Satisfying customers and increasing sales go hand-in-hand for retailers. That's one reason why so many employ mystery shopping programs to gauge their customers’ satisfaction. And while mystery shopping has been a retailer mainstay for decades, technology and resource innovations make it easier for today’s retailers to get deeper and broader feedback from the people who know it best — actual customers.
Web-based enterprise feedback management (EFM) solutions go straight to the source and well beyond the point-in-time, observation-based evaluations mystery shopping programs produce. Sure, there's still room for mystery shopping to get outside-in perspectives or test specific employee protocols, but a direct customer feedback channel is the best way to obtain the critical customer intelligence needed to make strategic decisions.
Measuring the 'True' Experience
There's a gold mine of useful insights buried in customers’ experiences. How do they shop? Which brands are they interested in? Are they concerned with service or speed? Do they notice when the store isn’t clean? Mystery shoppers cannot answer these questions because they cannot be measured strictly by observation.
A mystery shopping report might note that a checkout area was cluttered, for example, but it can't measure whether customers would (a) notice this and (b) how much impact it had on their likelihood to return to that store. Retailers can't perfect every aspect of their stores; they must prioritize time and resources. With an EFM approach, retailers can gain insights into what truly matters to customers, exploring every dimension of the shopping experience, and address the issues that, ultimately, are most important to customers.
It's All About the Data
Mystery shopping is inherently time- and resource-intensive. The result of that is budgets only allow for a few data points to be collected for a given store each month, which leads to data validity issues. With a comprehensive EFM customer experience initiative, retailers can evaluate larger volumes of data that yield higher reliability and provide issues analysis at a granular level. For example, retailers can drill down to individual stores or departments and be confident that the feedback they're receiving is representative of the larger sample set.
Keeping Costs in Check
As mentioned above, on a cost-per-data-point basis, mystery shopping is expensive — and there's typically little incremental savings for increasing data points. With today's current economic pressures, retailers are being forced to make hard decisions and cut costs. Many are solving this issue by limiting the number or frequency of mystery shopping campaigns.

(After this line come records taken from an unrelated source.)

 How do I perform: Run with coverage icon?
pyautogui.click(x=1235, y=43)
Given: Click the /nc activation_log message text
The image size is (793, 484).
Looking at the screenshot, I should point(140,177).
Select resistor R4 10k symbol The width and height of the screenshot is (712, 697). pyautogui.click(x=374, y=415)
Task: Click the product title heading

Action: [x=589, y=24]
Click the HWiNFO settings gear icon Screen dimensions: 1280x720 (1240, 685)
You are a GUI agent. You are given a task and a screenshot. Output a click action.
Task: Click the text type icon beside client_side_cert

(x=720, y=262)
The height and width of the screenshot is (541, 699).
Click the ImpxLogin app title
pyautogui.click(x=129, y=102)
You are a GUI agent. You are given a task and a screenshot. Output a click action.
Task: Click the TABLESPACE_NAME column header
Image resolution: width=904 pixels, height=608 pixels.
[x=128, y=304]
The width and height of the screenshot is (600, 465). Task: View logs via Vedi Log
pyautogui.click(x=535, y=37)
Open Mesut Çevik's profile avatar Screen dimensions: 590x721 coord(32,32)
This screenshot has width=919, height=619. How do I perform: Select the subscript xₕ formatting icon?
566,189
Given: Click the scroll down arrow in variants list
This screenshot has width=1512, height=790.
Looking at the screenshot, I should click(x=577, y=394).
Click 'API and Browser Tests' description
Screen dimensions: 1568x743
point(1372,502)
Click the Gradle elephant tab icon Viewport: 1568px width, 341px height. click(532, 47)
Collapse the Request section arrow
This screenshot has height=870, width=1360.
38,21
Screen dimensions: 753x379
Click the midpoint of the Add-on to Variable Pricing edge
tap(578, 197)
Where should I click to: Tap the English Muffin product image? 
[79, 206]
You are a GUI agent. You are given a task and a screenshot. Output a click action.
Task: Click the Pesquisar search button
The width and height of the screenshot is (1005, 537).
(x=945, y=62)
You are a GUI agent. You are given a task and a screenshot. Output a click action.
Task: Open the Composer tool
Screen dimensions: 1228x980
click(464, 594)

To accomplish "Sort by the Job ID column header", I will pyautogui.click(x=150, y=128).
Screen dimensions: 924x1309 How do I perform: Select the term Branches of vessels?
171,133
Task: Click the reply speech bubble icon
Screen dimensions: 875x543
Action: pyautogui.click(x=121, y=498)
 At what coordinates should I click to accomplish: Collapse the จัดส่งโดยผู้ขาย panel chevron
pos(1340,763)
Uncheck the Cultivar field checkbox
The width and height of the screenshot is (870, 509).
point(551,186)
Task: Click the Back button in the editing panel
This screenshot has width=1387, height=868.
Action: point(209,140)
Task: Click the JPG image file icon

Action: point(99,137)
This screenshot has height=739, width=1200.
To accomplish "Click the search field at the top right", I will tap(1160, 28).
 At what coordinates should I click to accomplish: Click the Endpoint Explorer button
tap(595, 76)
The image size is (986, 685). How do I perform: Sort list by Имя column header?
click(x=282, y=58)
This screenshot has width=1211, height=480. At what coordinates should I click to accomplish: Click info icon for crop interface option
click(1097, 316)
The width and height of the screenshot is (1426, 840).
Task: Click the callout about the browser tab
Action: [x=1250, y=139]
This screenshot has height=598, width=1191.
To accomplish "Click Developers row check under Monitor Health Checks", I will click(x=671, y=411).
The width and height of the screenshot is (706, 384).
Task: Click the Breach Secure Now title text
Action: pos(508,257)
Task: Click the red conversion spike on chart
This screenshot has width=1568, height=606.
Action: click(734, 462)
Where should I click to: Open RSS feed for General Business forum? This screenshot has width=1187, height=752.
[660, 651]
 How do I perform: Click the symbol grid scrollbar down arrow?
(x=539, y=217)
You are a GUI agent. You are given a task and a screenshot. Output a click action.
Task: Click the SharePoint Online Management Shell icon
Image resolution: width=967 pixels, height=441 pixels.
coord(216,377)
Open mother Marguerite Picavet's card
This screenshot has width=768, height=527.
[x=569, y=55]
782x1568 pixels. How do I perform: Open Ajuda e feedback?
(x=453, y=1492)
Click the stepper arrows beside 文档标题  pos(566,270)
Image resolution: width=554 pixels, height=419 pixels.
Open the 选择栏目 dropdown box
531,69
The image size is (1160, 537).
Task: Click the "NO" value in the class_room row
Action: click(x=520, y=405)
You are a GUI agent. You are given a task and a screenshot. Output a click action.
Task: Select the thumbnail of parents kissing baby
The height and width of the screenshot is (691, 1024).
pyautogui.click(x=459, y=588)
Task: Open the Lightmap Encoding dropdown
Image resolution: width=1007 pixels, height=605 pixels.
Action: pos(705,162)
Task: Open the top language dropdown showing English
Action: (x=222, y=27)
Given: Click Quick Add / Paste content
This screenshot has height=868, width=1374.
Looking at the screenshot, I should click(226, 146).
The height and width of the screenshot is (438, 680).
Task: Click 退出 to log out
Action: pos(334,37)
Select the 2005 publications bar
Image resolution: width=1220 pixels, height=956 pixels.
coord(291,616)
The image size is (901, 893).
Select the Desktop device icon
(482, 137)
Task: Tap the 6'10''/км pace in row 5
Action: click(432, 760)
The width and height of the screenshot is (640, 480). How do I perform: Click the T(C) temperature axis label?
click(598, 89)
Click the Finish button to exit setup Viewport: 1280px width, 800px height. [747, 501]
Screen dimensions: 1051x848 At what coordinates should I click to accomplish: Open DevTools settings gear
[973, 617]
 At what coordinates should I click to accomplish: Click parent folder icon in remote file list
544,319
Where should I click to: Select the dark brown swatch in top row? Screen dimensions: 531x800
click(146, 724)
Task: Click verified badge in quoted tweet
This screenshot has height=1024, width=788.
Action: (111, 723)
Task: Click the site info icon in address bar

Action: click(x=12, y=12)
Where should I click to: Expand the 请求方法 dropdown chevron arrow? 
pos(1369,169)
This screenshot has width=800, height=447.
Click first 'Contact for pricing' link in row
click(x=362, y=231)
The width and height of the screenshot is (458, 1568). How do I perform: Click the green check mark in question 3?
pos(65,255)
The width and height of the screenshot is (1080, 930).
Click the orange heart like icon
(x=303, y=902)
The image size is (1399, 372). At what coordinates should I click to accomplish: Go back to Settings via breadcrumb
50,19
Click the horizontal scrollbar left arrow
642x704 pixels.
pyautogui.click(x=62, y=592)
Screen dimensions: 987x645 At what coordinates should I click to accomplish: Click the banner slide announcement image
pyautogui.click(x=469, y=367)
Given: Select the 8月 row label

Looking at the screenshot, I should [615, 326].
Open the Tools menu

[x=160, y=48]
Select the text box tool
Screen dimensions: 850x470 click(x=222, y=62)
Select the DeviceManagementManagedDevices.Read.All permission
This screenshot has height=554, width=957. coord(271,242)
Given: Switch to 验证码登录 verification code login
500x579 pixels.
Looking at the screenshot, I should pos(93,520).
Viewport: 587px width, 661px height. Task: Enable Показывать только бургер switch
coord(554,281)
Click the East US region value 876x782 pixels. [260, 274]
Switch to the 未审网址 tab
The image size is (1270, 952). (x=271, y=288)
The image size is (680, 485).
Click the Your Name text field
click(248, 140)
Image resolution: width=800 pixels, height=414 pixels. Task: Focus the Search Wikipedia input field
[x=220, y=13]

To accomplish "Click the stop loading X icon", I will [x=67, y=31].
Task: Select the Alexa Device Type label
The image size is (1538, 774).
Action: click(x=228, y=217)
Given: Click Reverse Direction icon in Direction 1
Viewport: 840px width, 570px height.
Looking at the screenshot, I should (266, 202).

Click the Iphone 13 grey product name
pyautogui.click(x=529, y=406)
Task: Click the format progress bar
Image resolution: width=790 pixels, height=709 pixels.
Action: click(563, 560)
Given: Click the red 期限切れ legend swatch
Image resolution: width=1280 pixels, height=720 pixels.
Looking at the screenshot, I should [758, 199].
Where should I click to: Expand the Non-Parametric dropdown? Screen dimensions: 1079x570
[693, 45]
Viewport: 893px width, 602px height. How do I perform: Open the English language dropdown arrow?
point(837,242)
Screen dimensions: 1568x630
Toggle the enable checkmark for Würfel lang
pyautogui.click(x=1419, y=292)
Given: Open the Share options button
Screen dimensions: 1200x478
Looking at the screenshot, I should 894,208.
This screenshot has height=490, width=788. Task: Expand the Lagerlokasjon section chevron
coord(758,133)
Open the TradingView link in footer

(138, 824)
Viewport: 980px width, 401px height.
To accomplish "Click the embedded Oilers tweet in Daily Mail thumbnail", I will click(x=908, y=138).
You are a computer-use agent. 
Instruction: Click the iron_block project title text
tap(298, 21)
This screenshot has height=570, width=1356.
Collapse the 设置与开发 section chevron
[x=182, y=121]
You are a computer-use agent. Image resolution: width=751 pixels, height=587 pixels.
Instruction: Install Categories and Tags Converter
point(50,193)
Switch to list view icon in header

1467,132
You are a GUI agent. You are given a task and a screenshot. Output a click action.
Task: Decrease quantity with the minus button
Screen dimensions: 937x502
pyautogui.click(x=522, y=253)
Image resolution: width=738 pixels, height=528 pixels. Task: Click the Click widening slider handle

However, this undermines their whole effort as sample sizes become too small or trend data is spread too far apart. EFM solutions don’t have the same fixed and variable cost structures. Scaling from 100 responses to 100,000 responses comes with very little incremental cost.
Ultimately, retailers and consumers both benefit from the use of a comprehensive customer feedback program. Collecting customer insights directly is a robust, yet cost-effective way for retailers to evaluate and make meaningful changes that customers recognize and value.
Take a look at your evaluation efforts — whether it's a mystery shopping program or something else — to make sure you're not missing critical direct feedback and opportunities to create better customer experiences.